KKLT0031 Korpuksia ja kieliteknologiaa (5 op)

Teacher: Veronika Laippala, School of Languages and Translation studies

Language: Finnish

Time: Every year, spring

Level: Advanced

After the course the student is familiar with ready-made corpora from different fields, understands the importance of corpora in linguistics and knows how to avoid the most common problems in corpus compilation. Further, the student knows how to use corpus tools, such as Antconc and Wordsmith, is familiar with basic natural language processing tools and their functioning and understands the potentials of machine learning for language studies. In addition, the students learn methods to analyze large digital corpora. These include both traditional corpus linguistics methods and new possibilities offered by natural language processing, such as automatic syntactic analysis, distributional semantics, text classification and sentiment analysis. The studied corpora represent various languages and genres, such as social media, learner language and texts form different time periods.

TKO_8964 Textual Data Analysis (5 op)

Teachers: Filip Ginter, Sampo Pyysalo, Department of Computing

Language: English

Time: Every other year (odd years), third period (start of year)

Level: Advanced

The course focuses on practical applications of the methods introduced especially in the “Deep Learning in Human Language Technology” course to various text mining tasks as typically met in research and data science industry. Rather than introducing the inner workings of these methods, their practical applicability to real-world tasks is pursued.

  • Web crawls and other large collections of textual data, their usage and processing
  • Data sourcing, annotation, and quality control
  • Information retrieval and document search engines, including modern dense vector representations based on deep learning
  • Surface and semantic similarity of texts and its application in clustering
  • Document classification and text labeling in practical text mining tasks
  • Extraction of relations between entities in text

TKO_8965 Deep Learning in Human Language Technology (5 op)

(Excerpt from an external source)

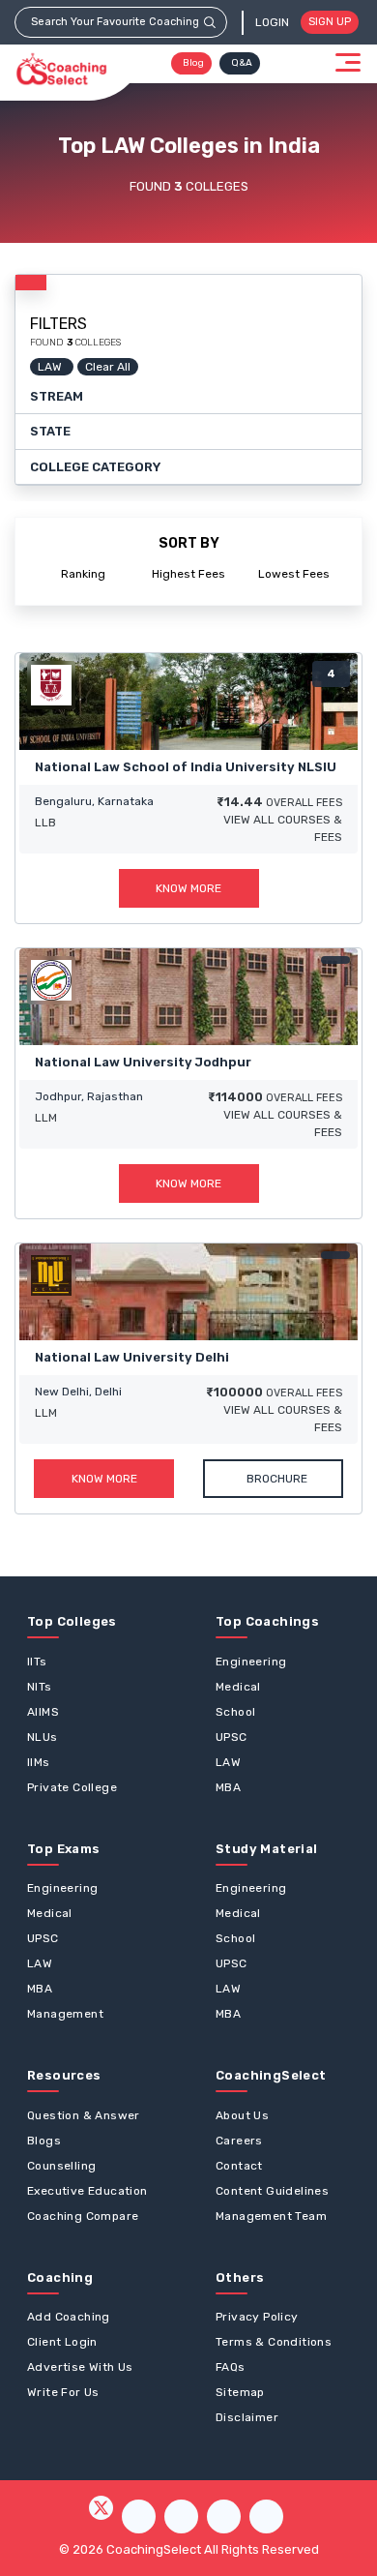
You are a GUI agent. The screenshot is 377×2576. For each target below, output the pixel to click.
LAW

Teacher: Filip Ginter, Sampu Pyysalo, Department of Computing

Language: English

Time: Starting from 2023 every year, first period (autumn)

Level: Advanced

The course introduces the use of basic neural network architectures to textual data and focuses in detail on the application of state-of-the-art architectures and models to a range of natural language processing tasks. Exercises and the course project emphasize practical skills in training neural networks to address a range of tasks and the use of deep learning-based models as components of practical systems and provide students with the skills to train models in GPU-accelerated environments.